EXERCISE PROMPT: Please find the lines in the following records that hold "heart", and copy them.

(Stored records)
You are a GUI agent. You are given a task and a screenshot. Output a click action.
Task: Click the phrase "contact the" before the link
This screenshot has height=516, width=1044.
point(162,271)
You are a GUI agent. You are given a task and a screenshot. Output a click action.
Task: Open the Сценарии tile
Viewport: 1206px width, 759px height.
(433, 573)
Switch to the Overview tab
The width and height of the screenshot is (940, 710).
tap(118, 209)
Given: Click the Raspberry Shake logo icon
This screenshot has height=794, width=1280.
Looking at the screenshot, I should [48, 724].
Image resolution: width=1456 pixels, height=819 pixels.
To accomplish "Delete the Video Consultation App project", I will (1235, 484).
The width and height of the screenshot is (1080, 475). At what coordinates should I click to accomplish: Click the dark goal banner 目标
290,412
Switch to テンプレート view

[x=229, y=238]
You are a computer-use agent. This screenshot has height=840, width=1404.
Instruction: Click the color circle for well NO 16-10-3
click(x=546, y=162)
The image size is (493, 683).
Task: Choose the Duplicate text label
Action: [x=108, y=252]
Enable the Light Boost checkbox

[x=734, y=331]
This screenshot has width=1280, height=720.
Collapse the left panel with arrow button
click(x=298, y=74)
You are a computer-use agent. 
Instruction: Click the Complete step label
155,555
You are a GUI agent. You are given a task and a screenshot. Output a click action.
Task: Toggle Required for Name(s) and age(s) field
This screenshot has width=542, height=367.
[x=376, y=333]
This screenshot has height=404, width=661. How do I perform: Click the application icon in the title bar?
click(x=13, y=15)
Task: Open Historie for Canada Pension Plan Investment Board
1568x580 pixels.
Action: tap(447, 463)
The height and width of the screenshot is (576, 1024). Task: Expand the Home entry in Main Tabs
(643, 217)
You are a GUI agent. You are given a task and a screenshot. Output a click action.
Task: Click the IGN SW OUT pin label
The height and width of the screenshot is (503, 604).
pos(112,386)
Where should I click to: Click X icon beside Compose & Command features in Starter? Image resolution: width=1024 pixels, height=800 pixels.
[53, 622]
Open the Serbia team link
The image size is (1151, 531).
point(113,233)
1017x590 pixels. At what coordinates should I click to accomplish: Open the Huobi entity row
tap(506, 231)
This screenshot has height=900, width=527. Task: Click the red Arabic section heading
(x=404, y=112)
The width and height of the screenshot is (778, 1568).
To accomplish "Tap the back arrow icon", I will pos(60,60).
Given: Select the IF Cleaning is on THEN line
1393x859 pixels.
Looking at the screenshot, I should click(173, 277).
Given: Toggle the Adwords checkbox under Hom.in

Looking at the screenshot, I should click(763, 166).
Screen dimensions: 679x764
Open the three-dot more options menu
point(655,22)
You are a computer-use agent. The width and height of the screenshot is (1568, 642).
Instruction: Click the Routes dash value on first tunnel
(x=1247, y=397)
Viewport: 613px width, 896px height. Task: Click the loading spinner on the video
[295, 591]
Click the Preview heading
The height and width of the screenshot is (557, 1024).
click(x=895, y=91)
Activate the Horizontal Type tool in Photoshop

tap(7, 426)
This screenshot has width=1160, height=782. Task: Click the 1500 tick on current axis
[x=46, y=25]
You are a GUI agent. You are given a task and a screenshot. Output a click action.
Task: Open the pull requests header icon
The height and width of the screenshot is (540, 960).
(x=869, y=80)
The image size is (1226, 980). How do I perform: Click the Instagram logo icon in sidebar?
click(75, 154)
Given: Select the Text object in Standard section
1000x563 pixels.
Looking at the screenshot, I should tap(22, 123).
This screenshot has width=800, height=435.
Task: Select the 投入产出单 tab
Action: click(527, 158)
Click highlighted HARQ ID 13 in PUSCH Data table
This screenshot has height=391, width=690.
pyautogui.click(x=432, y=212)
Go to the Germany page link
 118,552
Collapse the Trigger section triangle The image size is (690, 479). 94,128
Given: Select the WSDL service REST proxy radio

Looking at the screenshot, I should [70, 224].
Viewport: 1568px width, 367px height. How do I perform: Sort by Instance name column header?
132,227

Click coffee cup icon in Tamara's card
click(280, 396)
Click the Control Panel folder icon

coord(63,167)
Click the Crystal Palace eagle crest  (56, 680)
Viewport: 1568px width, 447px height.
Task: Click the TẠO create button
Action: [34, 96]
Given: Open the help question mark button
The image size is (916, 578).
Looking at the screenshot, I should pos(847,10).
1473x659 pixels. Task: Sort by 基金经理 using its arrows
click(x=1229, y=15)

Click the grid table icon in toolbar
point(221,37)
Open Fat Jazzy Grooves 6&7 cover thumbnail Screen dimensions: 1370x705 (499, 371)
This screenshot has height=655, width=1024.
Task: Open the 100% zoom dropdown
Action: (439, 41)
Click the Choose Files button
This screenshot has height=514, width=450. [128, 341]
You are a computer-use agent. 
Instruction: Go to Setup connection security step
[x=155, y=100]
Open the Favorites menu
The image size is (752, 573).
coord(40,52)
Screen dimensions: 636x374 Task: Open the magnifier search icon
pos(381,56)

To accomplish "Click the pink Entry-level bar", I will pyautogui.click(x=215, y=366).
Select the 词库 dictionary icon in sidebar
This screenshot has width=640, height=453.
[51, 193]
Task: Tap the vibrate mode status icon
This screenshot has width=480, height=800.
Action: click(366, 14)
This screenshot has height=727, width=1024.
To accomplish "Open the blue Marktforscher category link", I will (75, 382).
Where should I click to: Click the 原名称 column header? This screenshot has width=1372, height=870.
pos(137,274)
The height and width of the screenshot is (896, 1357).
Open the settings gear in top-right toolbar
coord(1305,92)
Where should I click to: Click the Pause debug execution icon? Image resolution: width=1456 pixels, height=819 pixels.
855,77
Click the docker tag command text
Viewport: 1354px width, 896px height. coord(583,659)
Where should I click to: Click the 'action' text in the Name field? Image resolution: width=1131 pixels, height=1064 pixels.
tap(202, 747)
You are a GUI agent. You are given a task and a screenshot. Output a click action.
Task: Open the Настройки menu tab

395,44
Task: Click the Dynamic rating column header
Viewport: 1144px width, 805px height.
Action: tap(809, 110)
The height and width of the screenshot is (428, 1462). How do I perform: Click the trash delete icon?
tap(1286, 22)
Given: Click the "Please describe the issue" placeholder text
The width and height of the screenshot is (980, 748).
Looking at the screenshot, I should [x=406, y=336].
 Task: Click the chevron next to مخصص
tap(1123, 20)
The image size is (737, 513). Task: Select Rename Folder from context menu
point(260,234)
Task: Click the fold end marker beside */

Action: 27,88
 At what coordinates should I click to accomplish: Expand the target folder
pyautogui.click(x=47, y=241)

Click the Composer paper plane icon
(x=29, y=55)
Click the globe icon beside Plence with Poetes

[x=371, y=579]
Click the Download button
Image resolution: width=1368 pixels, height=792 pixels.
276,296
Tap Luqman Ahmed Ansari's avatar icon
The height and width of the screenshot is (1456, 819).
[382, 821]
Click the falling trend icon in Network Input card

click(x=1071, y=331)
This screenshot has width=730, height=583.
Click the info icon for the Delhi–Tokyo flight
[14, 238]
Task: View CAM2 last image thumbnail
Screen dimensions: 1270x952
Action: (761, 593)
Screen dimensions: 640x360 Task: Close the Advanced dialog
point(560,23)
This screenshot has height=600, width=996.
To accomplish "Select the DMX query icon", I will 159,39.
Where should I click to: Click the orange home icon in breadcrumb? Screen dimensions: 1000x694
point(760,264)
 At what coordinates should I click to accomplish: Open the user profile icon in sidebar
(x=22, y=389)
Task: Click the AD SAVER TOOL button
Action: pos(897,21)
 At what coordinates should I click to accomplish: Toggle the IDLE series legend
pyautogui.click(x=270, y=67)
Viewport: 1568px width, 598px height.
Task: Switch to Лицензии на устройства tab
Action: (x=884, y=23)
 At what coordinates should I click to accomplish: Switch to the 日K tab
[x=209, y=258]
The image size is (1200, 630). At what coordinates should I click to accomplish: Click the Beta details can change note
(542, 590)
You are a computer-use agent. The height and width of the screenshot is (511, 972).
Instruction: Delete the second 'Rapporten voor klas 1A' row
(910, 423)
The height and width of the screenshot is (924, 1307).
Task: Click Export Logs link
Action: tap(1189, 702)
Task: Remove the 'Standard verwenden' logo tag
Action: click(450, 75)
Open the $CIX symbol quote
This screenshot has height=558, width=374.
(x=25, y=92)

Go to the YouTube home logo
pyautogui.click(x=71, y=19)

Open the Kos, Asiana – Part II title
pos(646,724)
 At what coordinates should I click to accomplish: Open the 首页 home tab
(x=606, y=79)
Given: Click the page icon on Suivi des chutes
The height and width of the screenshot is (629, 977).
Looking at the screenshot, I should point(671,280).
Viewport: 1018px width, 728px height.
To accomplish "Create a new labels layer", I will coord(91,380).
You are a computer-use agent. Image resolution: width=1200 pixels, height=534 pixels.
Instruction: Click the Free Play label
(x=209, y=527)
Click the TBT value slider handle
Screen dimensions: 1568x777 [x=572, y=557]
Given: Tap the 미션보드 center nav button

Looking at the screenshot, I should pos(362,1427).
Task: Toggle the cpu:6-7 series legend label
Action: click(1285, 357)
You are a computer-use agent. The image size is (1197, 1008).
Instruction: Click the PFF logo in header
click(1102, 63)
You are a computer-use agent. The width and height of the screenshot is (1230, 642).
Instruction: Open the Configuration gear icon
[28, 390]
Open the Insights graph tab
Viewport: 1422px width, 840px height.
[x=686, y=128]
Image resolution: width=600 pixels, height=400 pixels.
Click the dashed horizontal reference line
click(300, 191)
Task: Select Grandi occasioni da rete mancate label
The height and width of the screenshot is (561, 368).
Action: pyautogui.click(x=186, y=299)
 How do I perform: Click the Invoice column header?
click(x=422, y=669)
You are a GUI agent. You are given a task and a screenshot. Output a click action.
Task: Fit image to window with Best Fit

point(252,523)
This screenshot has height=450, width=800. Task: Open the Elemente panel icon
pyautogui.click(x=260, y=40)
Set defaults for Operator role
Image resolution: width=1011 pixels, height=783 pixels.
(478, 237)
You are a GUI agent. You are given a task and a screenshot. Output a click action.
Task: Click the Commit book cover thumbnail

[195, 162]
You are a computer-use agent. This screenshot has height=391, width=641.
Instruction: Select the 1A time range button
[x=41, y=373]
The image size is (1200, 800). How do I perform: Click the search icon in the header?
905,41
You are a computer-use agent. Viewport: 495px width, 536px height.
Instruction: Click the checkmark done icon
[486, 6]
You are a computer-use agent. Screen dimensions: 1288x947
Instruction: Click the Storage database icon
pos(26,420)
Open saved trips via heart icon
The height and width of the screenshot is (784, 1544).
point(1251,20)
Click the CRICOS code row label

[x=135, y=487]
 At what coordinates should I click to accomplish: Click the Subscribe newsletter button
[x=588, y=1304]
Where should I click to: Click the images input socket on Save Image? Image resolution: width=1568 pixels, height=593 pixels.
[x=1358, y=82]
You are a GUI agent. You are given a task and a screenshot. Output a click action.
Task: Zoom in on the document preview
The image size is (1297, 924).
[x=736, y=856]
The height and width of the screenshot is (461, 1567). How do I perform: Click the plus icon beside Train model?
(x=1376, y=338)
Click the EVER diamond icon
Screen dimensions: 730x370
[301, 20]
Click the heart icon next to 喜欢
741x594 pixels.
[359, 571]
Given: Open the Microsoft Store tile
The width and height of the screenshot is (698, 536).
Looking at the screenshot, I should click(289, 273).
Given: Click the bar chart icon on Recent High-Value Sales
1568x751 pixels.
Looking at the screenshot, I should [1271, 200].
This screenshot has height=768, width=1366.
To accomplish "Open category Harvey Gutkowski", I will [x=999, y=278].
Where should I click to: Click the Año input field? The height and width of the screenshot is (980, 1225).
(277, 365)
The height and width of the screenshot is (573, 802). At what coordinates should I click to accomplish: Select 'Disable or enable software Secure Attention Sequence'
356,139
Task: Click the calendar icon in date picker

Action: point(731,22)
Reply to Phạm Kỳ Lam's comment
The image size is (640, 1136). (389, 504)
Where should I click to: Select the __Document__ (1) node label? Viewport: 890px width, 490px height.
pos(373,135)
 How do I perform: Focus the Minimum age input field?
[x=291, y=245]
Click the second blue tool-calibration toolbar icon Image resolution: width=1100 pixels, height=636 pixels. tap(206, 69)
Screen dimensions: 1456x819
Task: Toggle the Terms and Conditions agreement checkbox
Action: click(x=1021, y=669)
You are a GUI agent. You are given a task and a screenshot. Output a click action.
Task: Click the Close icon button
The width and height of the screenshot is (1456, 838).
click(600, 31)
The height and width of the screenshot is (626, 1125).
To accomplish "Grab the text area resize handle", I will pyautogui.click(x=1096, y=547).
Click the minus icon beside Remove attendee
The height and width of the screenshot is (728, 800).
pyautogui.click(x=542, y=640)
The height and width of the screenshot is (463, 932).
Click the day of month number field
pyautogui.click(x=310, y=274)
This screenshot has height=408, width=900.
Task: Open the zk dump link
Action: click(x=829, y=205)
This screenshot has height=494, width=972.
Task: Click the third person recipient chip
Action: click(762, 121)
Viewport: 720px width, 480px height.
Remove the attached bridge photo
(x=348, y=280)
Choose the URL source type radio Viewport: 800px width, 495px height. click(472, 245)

SOLUTION BELOW:
Open saved trips via heart icon
Click the heart icon next to 喜欢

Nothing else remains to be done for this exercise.